● What to work on
Line by line, set down the records exactly as they appear below.
+===+
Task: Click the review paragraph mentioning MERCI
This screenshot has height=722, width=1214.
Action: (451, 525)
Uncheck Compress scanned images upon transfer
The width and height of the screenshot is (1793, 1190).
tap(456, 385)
+===+
● Completed exercise
Task: Click the review paragraph mentioning MERCI
This screenshot has height=722, width=1214.
Action: (451, 525)
Uncheck Compress scanned images upon transfer
The width and height of the screenshot is (1793, 1190).
tap(456, 385)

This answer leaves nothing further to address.